I don’t know where this month went. Where are the hours? Where is the light?
Suddenly it’s August and I feel like soon it will be autumn and then winter and then the year passed faster then ever. I know it always feels like this and still always it feels new. July has always been the month of thinking for me. When it’s too hot to be in the light at daytime, but perfect to be in the light that is almost gone. The evening light.
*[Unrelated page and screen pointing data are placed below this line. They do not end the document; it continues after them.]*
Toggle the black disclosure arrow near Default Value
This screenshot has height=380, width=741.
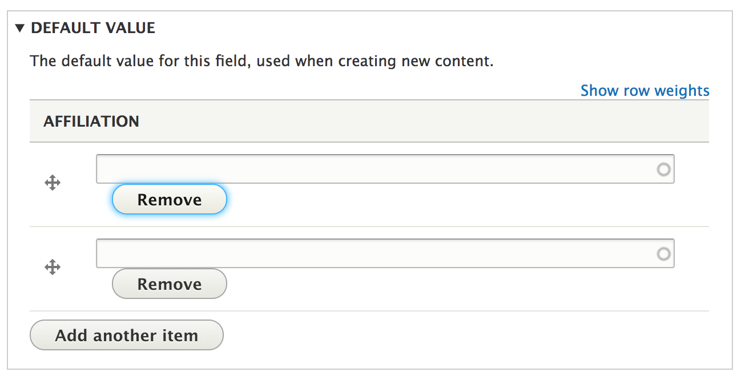pyautogui.click(x=21, y=28)
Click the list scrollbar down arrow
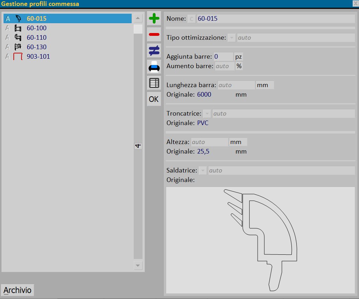 coord(138,265)
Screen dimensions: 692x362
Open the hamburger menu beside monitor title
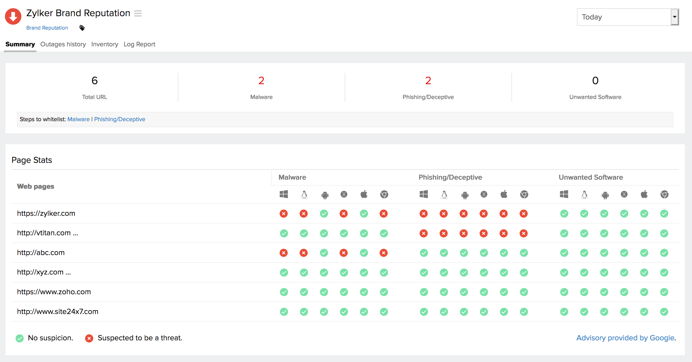tap(138, 13)
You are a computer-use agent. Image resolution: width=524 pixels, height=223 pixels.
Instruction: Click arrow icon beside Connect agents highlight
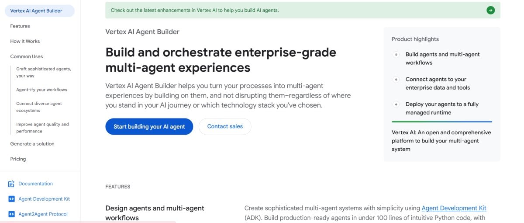coord(396,80)
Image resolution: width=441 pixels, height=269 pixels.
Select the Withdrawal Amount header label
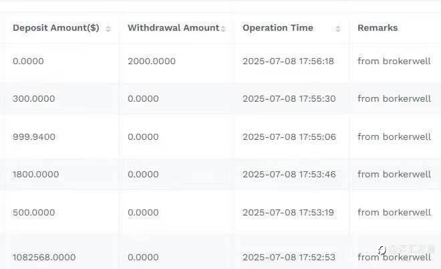pos(173,28)

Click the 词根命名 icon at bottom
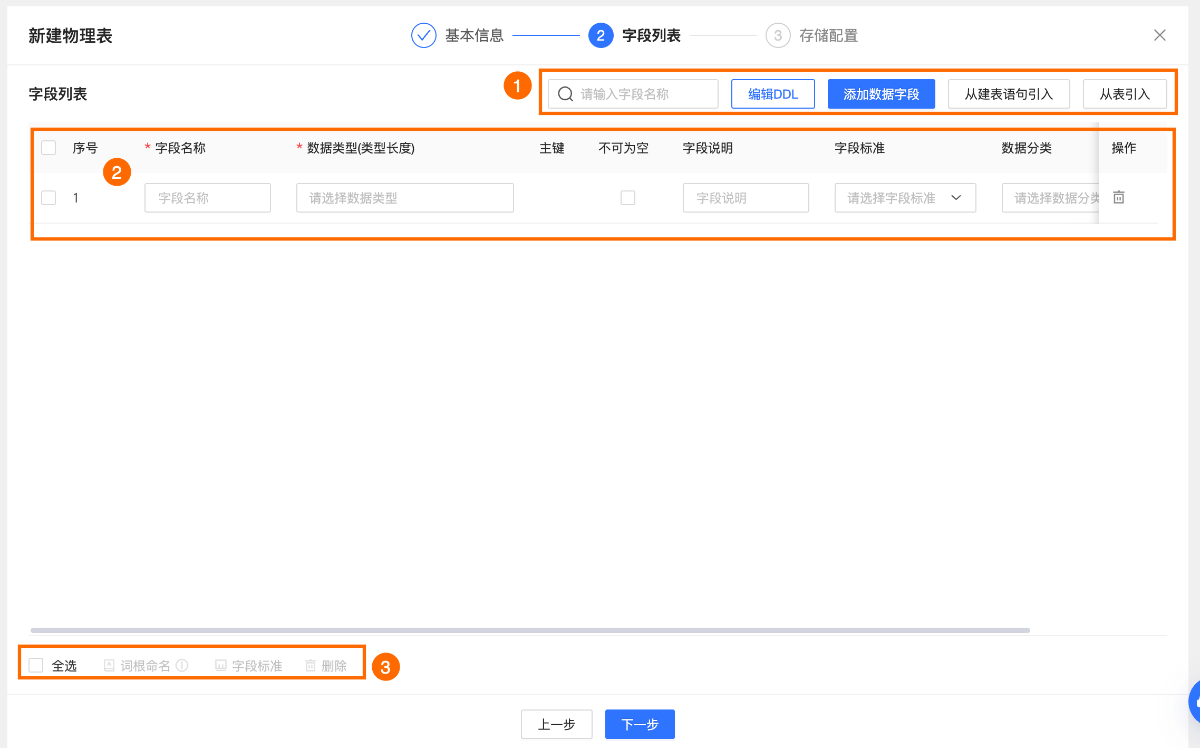(x=109, y=665)
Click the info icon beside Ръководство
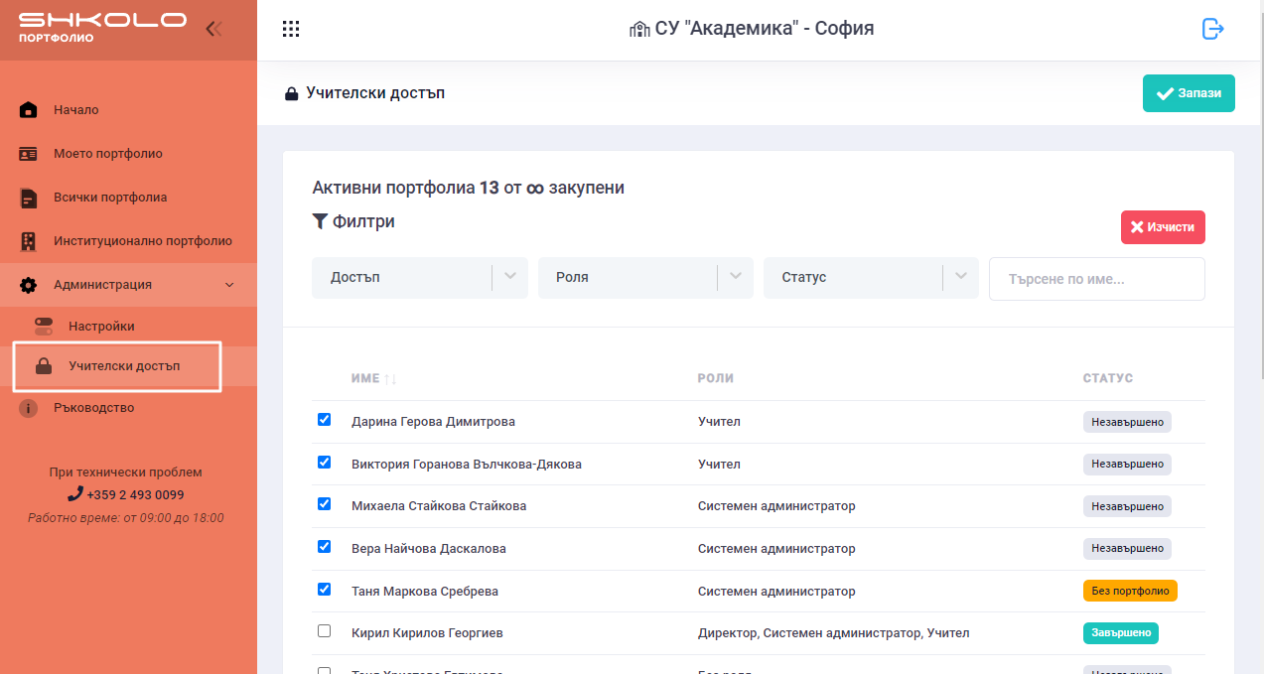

These little moments when you just hear the birds and the sky turns pink and purple. When you wander under this sky in juicy grass and wildflowers cross your path. It’s so softly colored that you ache to touch it, but it’s not possible. When it’s the perfect time to find cats sleeping in the grass and blackberries hiding behind picnic benches. At day time the heat makes it easy for us to lie on blankets in the grass or sit in shady spots, or on the floor or just in bed for a while. It makes us think about what has been and what will be. Maybe some look for answers, some dream, some remember, but many of us are in a state of quiet thinking, of being with themselves. Even if we are with others.
And all this happens while the world blooms, while the fruits and vegetables grow in my garden so precious that I sometimes burst out with excitement when I find out that my melon finally grew a fruit or I see the first aubergine growing behind leaves.
Nature is not quiet in that way in the summer months. Nature is full of life.